Plein écran : « Lovers Rock » de Steve McQueen, la fête à la maison

Au Festival de Cannes, Esther Heboyan a vu pour vous « Lovers Rock » de Steve McQueen.

"Lovers Rock", une fête cinématographique... Foto: Parisa TaghizadehBBCTurbine Studios Limited

(Cannes, Esther Heboyan) – Le truculent réalisateur anglais Steve McQueen, Caméra d’Or à Cannes pour Hunger (2008) sur Bobby Sands membre de l’IRA qui mourut en prison, auteur de 12 Years A Slave (2013) sur Solomon Northup kidnappé et vendu comme esclave en Louisiane, est venu présenter Lovers Rock en séance nocturne sur la Plage du 74ème Festival de Cannes.

Lovers Rock, le second épisode de la série Small Axe diffusée par la BBC et Amazon Prime, nous plonge dans le quartier Ladbroke Grove à l’ouest de Londres dans les années 1980. Des Afro-Caribéens y préparent « a house party », une soirée dans une maison privée. Lovers Rock désigne la musique reggae qui enchante, exalte la jeunesse noire de l’époque. L’un des moments les plus électriques du film est la séquence où tout le monde s’amuse sur le hit Kung Fu Fighting du Jamaïcain Carl Douglas.

Le montage énergique, euphorique des plans découpe les étapes de la fête : déménagement du mobilier, préparation des plats, installation du matériel son (le Mercury Sound que l’on vante sans cesse), arrivée des invités qui doivent s’acquitter de 50 pence, rencontres, esquives, romance, violence, chants et danses jusqu’à la transe, dispersion au petit jour. Les acteurs de deuxième et troisième générations afro-caribéennes y jouent la vie de leurs parents, dit McQueen pendant la Master Class au lendemain de la projection. Amarah-Jae St. Aubyn (une étoile montante) et Michael Ward (Meilleur Espoir des Bafta 2020), y tiennent le rôle des amoureux Martha et Franklyn, aux côtés d’autres excellents interprètes tels que Shaniqua Okwok, Kedar Williams-Stirling (Jackson dans Sex Education), Ellis George (Dr. Who).

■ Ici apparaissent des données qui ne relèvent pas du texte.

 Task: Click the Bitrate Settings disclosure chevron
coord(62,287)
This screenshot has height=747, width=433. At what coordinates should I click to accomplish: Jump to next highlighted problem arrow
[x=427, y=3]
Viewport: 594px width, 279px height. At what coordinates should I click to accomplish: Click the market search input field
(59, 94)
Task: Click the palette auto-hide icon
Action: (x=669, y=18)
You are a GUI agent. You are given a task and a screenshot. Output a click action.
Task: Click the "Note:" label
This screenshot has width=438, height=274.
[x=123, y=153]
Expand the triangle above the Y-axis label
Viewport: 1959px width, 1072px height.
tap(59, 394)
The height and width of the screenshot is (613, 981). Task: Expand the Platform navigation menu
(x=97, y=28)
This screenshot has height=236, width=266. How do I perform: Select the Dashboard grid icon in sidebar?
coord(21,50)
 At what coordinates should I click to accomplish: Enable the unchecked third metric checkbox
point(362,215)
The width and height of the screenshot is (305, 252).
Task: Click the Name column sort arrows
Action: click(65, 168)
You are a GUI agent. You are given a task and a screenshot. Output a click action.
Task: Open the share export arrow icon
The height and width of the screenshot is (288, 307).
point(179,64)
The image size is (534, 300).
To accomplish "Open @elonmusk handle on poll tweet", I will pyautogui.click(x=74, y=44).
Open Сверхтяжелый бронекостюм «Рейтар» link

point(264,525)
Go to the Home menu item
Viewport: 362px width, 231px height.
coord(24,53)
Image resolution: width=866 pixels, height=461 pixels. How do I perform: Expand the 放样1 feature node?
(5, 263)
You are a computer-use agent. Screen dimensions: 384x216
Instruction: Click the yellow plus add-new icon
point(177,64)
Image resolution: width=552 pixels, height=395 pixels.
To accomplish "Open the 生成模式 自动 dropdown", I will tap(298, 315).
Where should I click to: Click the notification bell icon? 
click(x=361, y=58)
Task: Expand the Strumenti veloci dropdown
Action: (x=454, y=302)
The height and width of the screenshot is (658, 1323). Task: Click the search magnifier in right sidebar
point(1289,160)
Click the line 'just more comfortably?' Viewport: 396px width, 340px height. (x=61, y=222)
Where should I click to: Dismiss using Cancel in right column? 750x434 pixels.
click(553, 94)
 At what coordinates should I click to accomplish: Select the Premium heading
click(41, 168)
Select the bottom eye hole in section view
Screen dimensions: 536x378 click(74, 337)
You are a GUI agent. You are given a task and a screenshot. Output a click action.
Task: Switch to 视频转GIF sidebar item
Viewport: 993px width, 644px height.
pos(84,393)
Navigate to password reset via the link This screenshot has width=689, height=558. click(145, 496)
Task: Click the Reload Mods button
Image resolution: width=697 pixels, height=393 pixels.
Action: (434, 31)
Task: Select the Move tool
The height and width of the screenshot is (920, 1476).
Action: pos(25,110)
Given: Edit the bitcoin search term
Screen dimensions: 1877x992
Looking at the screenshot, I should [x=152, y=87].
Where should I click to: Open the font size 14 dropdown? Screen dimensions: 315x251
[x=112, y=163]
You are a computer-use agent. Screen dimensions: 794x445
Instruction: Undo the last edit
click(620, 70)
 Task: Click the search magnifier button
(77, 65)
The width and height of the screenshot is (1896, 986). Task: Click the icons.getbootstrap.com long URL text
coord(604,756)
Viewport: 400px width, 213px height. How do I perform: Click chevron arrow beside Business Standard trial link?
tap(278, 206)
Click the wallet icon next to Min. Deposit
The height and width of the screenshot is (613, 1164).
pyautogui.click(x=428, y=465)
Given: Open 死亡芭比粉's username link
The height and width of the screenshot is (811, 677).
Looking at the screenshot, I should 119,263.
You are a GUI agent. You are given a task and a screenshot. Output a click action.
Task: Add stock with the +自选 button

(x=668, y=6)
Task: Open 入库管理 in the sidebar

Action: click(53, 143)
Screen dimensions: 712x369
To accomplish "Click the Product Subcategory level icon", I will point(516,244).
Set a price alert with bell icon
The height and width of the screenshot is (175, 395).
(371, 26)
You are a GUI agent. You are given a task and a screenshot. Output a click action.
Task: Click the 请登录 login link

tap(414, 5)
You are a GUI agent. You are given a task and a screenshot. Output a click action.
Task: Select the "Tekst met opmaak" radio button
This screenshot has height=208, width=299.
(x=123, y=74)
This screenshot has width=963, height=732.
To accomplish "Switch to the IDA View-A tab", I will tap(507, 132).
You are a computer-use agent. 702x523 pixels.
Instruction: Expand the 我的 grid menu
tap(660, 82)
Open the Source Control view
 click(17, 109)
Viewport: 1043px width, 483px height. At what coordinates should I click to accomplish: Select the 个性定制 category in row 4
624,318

McQueen, qui a fait des études d’art, réfléchit beaucoup à la composition des plans et au rythme du récit. Il veut donner le meilleur à son public. Il faut savoir maintenir la tension dramatique. C’est comme marcher sur une corde raide, explique-t-il. Et il ajoute qu’il est un artiste politiquement engagé. Il ne fait pas du Disney qui livre du contenu selon leur vision du monde. Lui privilégie l’esthétique au contenu et ne récuse pas le terme de formaliste employé par le modérateur de la Master Class.

Avec Lovers Rock, qui se déroule pendant une seule nuit, le cinéaste décrit les frustrations et les attentes d’une population qui rehausse son quotidien d’instants extraordinaires grâce à la musique et à l’amour, tout en évoquant les tensions entre Blancs et Noirs dans le Londres des années 1980. McQueen rappelle qu’il est lui-même descendant d’esclaves, comme une partie de sa famille qui vit aux États-Unis, et que son cinéma vise à montrer ce qui est arrivé. Il veut un cinéma qui dérange, qui mette les gens face à la vérité. Mais Lovers Rock, en dépit des moments rugueux, reste une vraie fête.